What if we impose partial controls on gene editing technologies? Manipulations that develop physical appearance or abilities should be strictly controlled and only allowed to prevent congenital genetic diseases, incurable diseases, and terminal diseases. This logic of regulating the enhancement of abilities and only allowing treatments for health purposes runs into the problem of what constitutes an ability and what constitutes health. Imagine that a fertilized egg test reveals that a child is at a high risk of congenital hair loss. Hair loss is a classic paternal inheritance, but it also reduces the external ability to look good. What if you were born with a high risk of ADHD, an attention deficit disorder? Treatment of ADHD can lead to health benefits, as well as improvements in outward appearance, such as better attention. Is the congenital treatment of these conditions an improvement in health or an improvement in abilities? After all, “health” and “external abilities” are different aspects of the same thing. Therefore, the partial control of gene editing technology will continue to stir up controversy about the extent to which it is an improvement in health and the extent to which it is an improvement in ability.
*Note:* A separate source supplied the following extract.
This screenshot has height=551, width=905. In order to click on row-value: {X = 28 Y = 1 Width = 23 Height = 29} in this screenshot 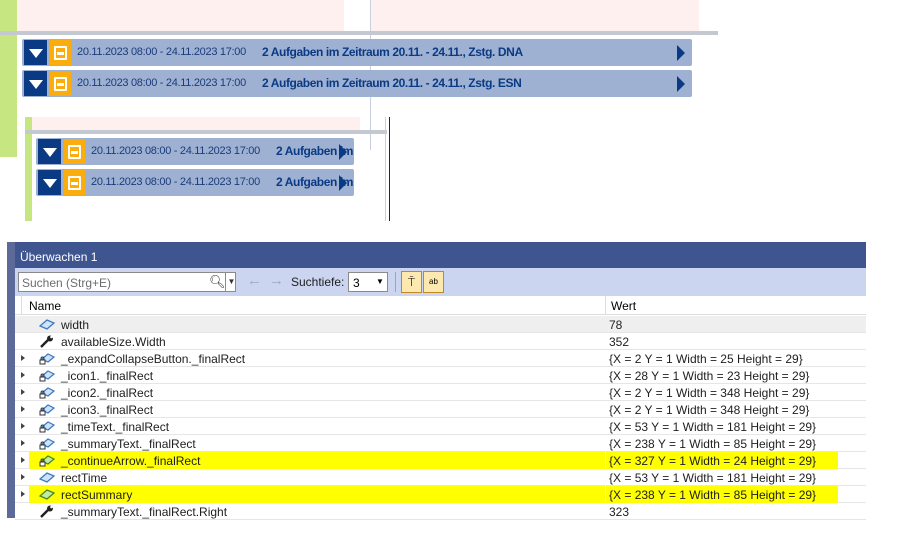, I will do `click(710, 376)`.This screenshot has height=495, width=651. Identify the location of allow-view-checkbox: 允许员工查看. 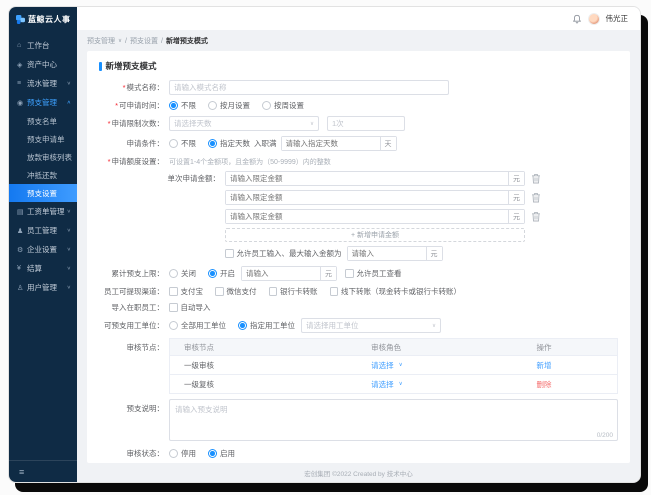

This partial control can lead to another problem. Once the technology exists, imposing partial controls will not prevent an underground market from forming. Many parents will want to use gene editing to give their children only the best traits. Some privileged people, especially those with wealth and power, may be willing to secretly benefit from the technology, even at great expense. If a good or service is in high demand, banning it doesn’t make it go away; it just creates an underground market. If gene editing is done illegally, there will be no guarantee of safety and consumers will not be compensated for any potential harm.
Gene editing is a technology that will undoubtedly have a profound impact on human life. However, gene editing of fertilized eggs should be controlled from an ethical and social justice perspective. Furthermore, as shown above, the argument for partial control of gene editing is not a viable one; full control is preferable. Instead, we should explore and apply gene-editing technology in a variety of areas. For example, instead of manipulating fertilized eggs, it could be used to repair the immune cells of terminally ill people. We should also explore ways to extend the use of gene editing to other animals and plants, such as developing pest-resistant, tastier, and more nutritious crops.
Furthermore, the ethical issues of gene editing technology need to be discussed in depth from a policy perspective. It is essential to analyze the impact of gene editing technology on society and establish appropriate regulations and legal frameworks based on this. This is not just an advancement in science and technology, but an important process in designing the future of humanity. How will humans use the power of this new technology? Whether gene editing becomes a tool for human progress and a better life, or whether it creates new forms of inequality and ethical dilemmas, depends on how we handle it and where we set its limits.